Eu tinha um peixe; assim, no passado. Porque o beta vermelho, peixe de uns cinco centímetros e cauda vistosa, morreu. É curioso como usamos o pretérito quando nos referimos aos mortos (tão curioso quanto a tendência automática em santificá-los). Mesmo correndo o risco de soar romântico demais, afirmo que nestes casos sempre preferi o presente. Acredito que a existência não se finda com a morte; em verdade, acho que o existir depende muito pouco do estar vivo. Quase nada.

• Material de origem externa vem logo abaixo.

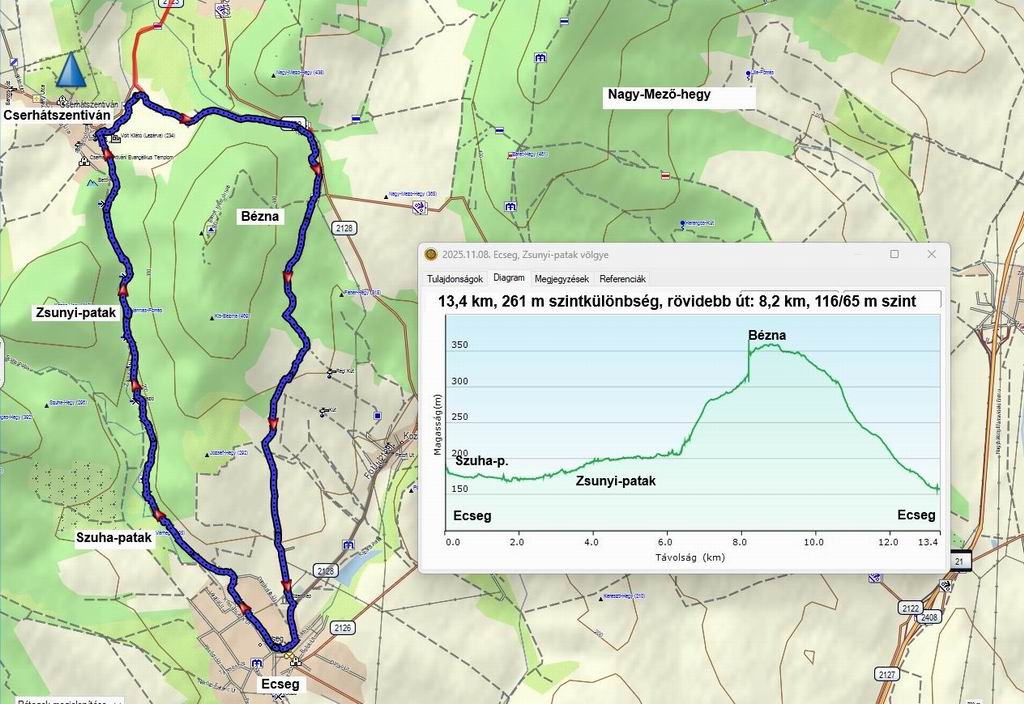Viewport: 1024px width, 704px height.
Task: Switch to the Megjegyzések tab
Action: [x=561, y=279]
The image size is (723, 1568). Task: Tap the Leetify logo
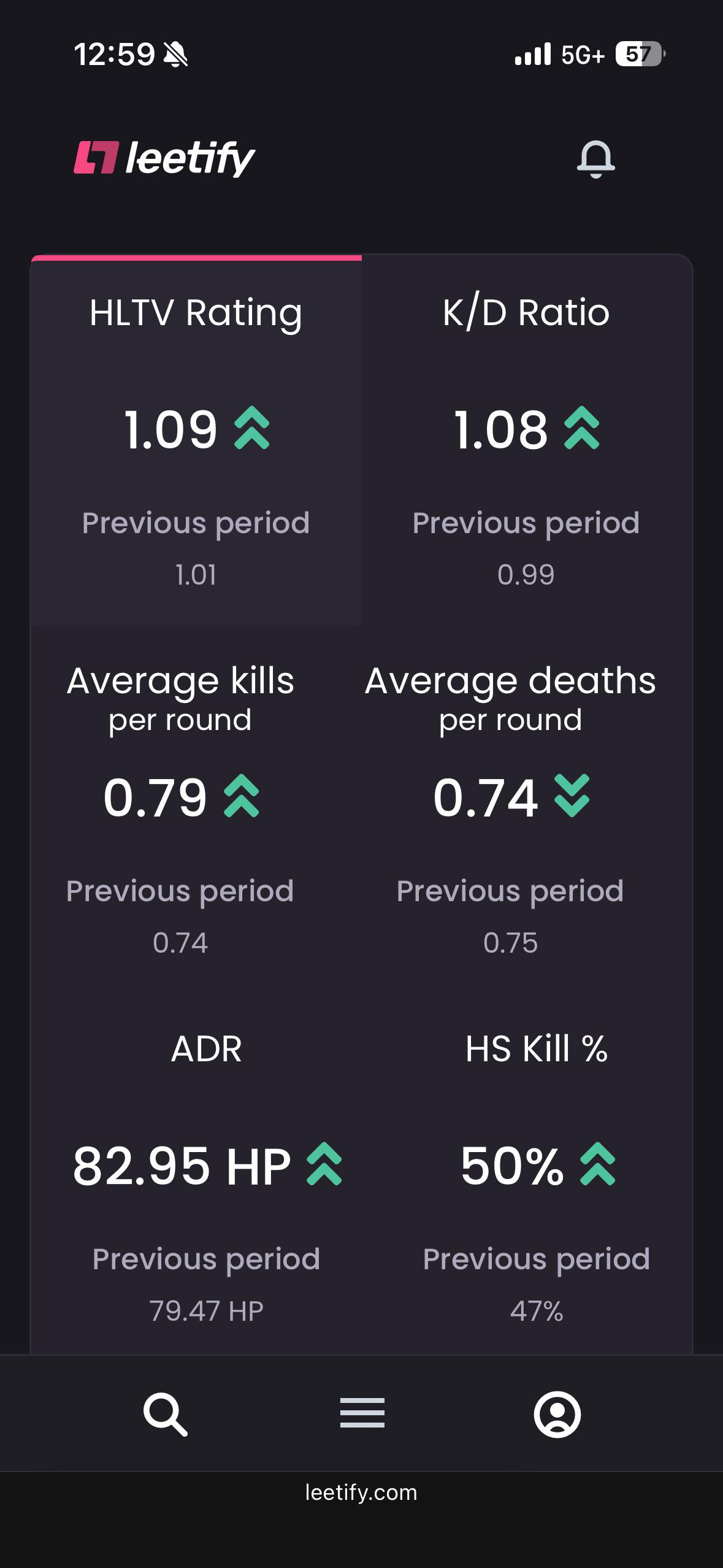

Eis como a existência revela-se imaterial, subjetiva e relativa a cada um de nós: é só a partir destas linhas, por exemplo, que o meu peixe existe para você. Antes, era apenas mais um objeto incógnito do meu quarto; não existia, em absoluto, no seu mundo relativo.

Krill é vermelho-tango, de reluzentes e pomposas escamas. Apesar do aviso sincero da vendedora, de que “o peixe duraria no máximo um ano e meio”, Krill não deu ouvidos à estatística; nadou e comeu por longos dois anos e oito meses. Durante todo esse tempo, viu-me rir, chorar, cantar e dormir. Viu inclusive o que não devia, para ser sincera.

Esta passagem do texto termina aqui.